Environmental groups that had challenged the railroad’s approval decried the ruling, with Sam Sankar, a lawyer at Earthjustice, saying it undermined precedent that said federal agencies should “look before they leap when approving projects that could harm communities and the environment.”

Although the coalition won at the Supreme Court, the project still has to undergo further review by the federal Surface Transportation Board before it can move forward.

The railroad would bring oil from the Uinta Basin in northeastern Utah by connecting the area to the national rail network.

“It represents a turning point for rural Utah — bringing safer, sustainable, more efficient transportation options, and opening new doors for investment and economic stability,” said Keith Heaton, the coalition’s director.

The opposition to the project was led by Eagle County, Colorado, which claims it will suffer from downstream effects of the railroad, and several environmental groups.

The county’s lawyers said it would be directly affected by the project, with 9 out of every 10 trains that use the new railroad eventually passing through it on an existing line that runs along the Colorado River.

Colorado Attorney General Phil Weiser, who also opposes the plan, said in a statement that NEPA should require “projects to be fully informed of all potential environmental hazards before shovels go into the ground.”

The Surface Transportation Board conducted an environmental review and gave the railroad the green light to move forward.

But the U.S. Court of Appeals for the District of Columbia Circuit found flaws in the analysis as well as other parts of the approval process, and in a 2023 ruling sent it back to the agency for further review.

The case arose as NEPA has faced criticism for unnecessarily slowing down major projects.

In 2023, then-President Joe Biden signed new legislation that sought to streamline the process.

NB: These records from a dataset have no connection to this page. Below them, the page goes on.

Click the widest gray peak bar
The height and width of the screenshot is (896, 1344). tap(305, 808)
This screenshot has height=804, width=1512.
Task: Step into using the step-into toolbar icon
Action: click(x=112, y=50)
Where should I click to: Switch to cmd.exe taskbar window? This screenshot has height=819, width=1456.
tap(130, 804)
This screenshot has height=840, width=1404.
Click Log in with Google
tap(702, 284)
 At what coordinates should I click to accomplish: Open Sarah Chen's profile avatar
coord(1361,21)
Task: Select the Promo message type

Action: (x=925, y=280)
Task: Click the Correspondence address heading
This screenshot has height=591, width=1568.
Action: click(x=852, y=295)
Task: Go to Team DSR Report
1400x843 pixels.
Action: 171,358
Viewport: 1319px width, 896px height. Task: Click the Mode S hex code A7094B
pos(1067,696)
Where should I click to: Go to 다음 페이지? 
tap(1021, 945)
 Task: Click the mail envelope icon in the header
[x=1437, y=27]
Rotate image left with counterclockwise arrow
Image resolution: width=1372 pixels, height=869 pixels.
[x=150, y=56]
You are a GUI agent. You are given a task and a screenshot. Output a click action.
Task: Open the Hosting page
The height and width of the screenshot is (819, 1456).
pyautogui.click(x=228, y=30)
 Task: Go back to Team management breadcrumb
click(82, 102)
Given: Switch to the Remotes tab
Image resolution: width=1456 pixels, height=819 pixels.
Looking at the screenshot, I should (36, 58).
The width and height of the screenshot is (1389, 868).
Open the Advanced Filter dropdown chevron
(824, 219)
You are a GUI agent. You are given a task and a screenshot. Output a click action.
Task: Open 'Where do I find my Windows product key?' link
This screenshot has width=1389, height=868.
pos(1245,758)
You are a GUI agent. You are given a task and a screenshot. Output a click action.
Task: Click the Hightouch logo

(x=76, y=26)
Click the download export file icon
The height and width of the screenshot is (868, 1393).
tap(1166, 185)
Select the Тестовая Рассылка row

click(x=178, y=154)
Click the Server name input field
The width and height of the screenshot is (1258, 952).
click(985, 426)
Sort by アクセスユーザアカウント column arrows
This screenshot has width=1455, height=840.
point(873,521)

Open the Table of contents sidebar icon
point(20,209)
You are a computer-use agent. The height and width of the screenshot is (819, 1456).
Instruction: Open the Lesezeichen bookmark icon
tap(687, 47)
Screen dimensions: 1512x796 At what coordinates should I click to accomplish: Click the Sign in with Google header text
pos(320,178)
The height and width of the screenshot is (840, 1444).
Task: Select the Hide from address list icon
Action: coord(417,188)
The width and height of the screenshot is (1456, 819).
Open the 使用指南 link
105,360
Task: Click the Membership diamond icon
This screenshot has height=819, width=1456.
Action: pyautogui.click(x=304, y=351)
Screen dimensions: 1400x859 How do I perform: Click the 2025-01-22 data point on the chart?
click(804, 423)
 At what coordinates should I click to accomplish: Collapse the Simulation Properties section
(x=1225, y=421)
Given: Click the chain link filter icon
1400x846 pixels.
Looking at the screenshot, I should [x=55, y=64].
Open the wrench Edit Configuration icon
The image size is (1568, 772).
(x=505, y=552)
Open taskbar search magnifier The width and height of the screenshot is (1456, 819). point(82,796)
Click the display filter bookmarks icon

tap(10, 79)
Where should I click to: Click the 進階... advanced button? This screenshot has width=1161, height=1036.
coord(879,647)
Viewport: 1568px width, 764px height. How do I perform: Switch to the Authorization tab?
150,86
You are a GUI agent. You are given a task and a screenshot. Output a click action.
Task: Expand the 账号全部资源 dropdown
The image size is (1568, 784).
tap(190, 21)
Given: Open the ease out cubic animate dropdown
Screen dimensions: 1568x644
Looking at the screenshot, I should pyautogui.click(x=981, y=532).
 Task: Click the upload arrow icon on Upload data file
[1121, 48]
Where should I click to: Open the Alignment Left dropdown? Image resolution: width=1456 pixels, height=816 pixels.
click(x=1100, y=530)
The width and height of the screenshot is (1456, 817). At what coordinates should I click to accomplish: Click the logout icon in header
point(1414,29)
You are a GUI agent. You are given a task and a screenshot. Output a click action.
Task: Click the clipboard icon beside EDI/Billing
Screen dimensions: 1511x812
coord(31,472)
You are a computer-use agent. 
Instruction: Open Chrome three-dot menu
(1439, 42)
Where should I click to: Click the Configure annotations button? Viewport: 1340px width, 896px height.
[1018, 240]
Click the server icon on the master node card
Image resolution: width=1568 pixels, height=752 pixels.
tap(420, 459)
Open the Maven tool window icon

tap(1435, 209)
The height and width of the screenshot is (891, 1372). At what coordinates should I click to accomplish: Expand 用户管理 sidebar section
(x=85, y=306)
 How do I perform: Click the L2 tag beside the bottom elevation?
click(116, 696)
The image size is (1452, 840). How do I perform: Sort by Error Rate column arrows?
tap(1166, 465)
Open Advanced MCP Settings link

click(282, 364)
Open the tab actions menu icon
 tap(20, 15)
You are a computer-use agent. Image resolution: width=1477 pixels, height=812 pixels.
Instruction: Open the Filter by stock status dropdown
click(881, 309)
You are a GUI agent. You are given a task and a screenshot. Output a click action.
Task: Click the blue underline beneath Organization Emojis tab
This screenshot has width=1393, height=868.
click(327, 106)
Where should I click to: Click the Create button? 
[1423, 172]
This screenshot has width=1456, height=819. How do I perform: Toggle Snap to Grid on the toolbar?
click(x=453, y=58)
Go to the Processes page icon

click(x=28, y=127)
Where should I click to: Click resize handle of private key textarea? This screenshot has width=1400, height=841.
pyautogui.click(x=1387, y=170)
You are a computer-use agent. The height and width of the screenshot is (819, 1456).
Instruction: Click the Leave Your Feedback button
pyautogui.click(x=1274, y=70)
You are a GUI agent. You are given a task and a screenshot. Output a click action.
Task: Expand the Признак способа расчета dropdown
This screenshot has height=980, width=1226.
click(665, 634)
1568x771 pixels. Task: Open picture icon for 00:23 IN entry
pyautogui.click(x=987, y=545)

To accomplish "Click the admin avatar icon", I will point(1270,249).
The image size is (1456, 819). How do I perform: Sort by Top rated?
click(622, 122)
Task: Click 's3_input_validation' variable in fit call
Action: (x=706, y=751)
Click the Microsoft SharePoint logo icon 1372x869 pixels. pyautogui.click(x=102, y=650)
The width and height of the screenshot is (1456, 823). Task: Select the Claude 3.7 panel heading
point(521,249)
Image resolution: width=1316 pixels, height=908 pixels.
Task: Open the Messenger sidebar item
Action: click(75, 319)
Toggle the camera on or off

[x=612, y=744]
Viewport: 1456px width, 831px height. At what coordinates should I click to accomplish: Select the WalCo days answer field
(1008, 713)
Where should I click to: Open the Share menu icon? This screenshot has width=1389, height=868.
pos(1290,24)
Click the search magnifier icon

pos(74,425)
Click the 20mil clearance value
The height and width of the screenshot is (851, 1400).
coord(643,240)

It requires agencies to only consider “reasonably foreseeable” climate impacts and limits reports to 150 pages.

Gorsuch stepped aside after the court had agreed to hear the case, citing the court’s ethics rules. Liberal groups and more than a dozen members of Congress had urged him to recuse himself over his previous links to billionaire Philip Anschutz.

One of Anschutz’s companies, Anschutz Exploration Corp., which drills for oil and gas, filed a brief in the case backing the coalition.